Notas do Editor

A Intranet das Coisas

A Internet das Coisas dos consumidores será provavelmente muito diferente da que será utilizada pelas empresas

Por Mark Roberti

26 de novembro de 2014 - Eu estava falando com Carlo Nizam, chefe de visibilidade da cadeia de valor e RFID da Airbus, durante a RFID Aircraft Technical Operations Conference, do International Air Transport Association, realizada neste mês em Toulouse, França. Ele tinha acabado de voltar da Costa Oeste, onde foi ver as empresas inovadoras do Vale do Silício. Carlo concluiu que, embora a Internet das Coisas focada em consumidores esteja recebendo toda a atenção, o valor real virá da conexão dos itens corporativos pela Internet.

Os consumidores têm um número limitado de dispositivos que podem ser conectados à Internet, ressaltou. Uma casa típica tem uma geladeira, um fogão, um par de termostatos e assim por diante. "Mas as empresas têm milhões de ferramentas, embalagens, peças, subconjuntos e assim por diante que precisam ser monitorados", disse ele. "E serão acompanhados por RFID".

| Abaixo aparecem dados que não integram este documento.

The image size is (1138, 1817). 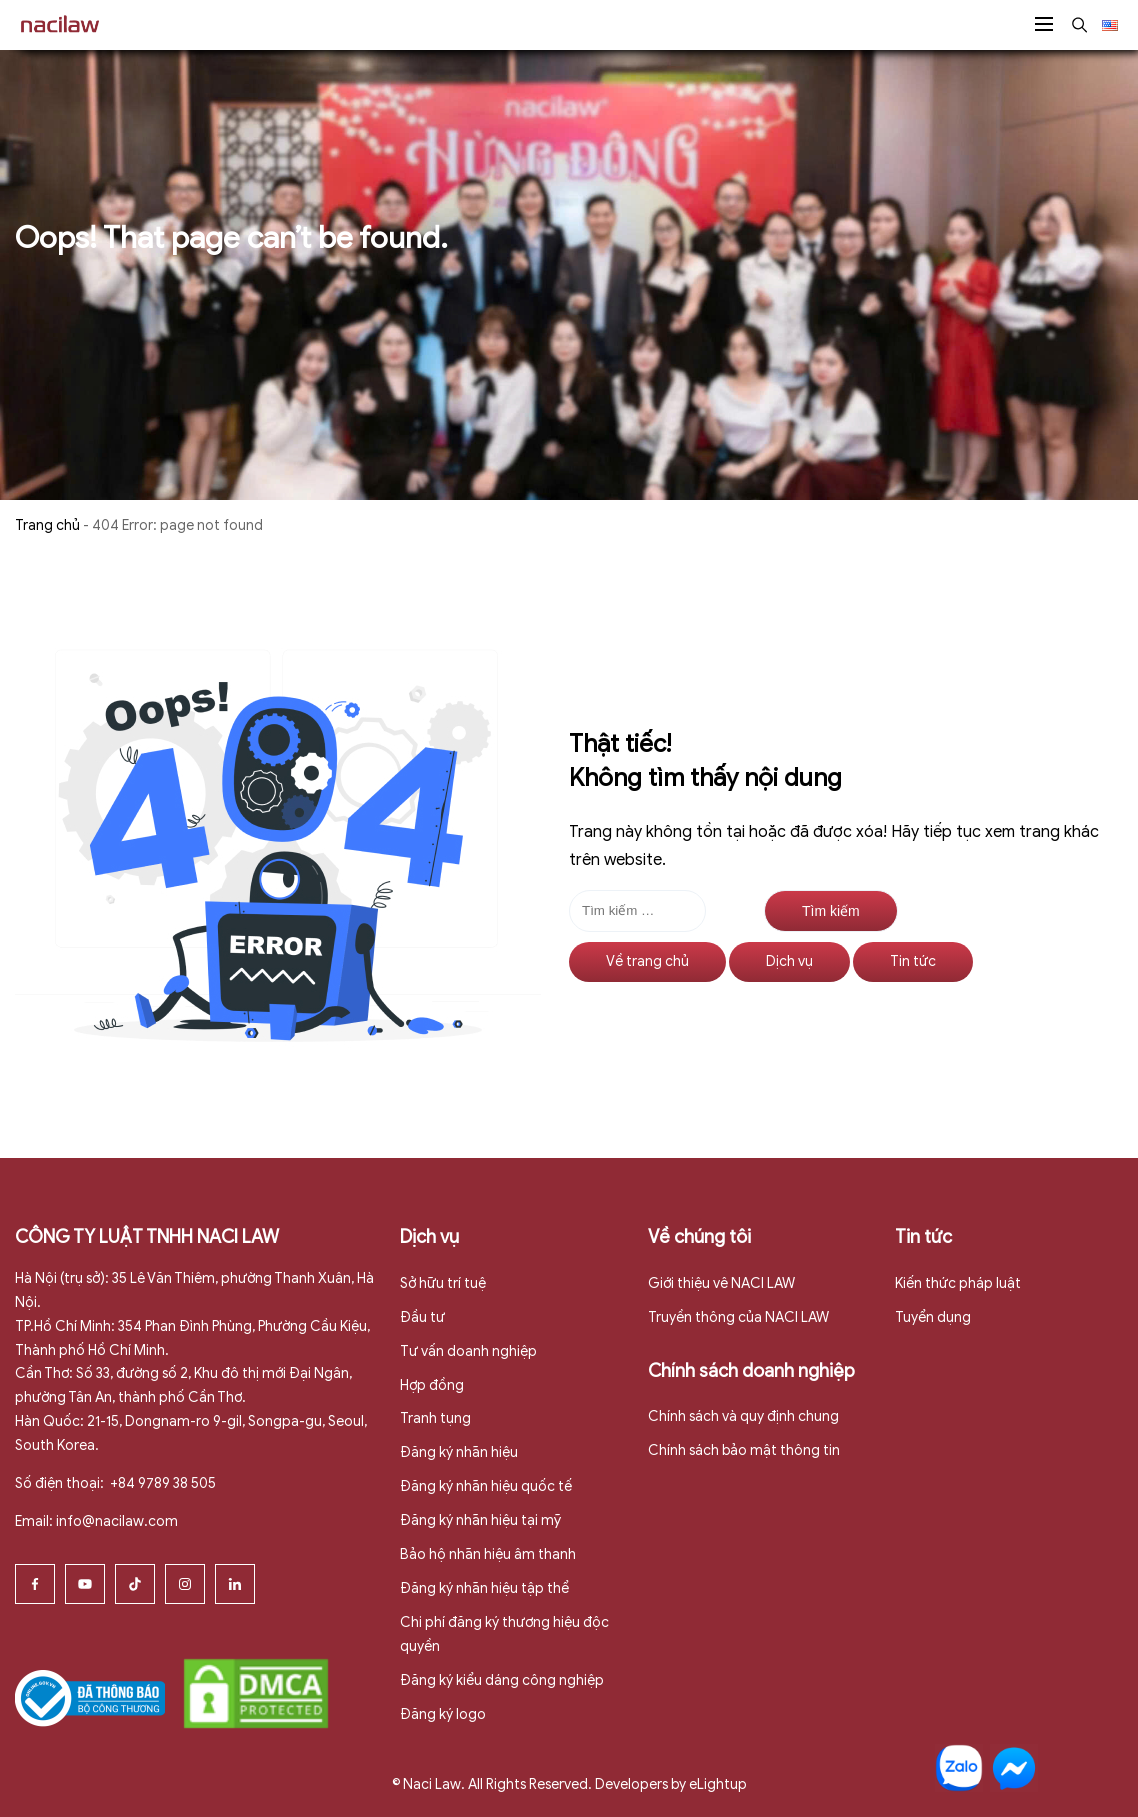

Carlo inventou um novo termo, a "Intranet das Coisas", observando que "as empresas vão conectar seus ativos por uma rede interna, não a Internet, onde todos seriam capazes de acessar as informações. As empresas não querem seus dados sobre ativos na Internet".

A General Electric cunhou o termo a "Internet Industrial de Coisas", uma outra maneira de se referir à mesma ideia. Como Carlo, a GE acredita que o maior valor das tecnologias da Internet das Coisas não estará no Google Glass ou no Apple Watch, mas em conectar as coisas dentro de uma empresa pela Internet.

Em um documento intitulado "Industrial Internet: Pushing the Boundaries of Minds and Machines", a GE prevê que o aumento da produtividade vai aumentar a renda e melhorar os padrões de vida. "Nos EUA", afirma o relatório, "se a Internet industrial puder impulsionar o crescimento anual da produtividade em 1 ou 1,5 ponto percentual, trazendo-o de volta para os picos da revolução da Internet, ao longo dos próximos 20 anos, poderá aumentar rendimentos médios em impressionantes 25 a 40 por cento do nível de hoje. Como a inovação se espalha em todo o mundo, a economia global poderá garantir metade dos ganhos de produtividade dos EUA, a Internet industrial poderia adicionar consideráveis US$10 a US$15 trilhões ao PIB mundial de hoje. O ambiente econômico desafiador de hoje, garantindo parte desses ganhos de produtividade, poderia colher grandes benefícios, tanto individualmente como para toda a economia".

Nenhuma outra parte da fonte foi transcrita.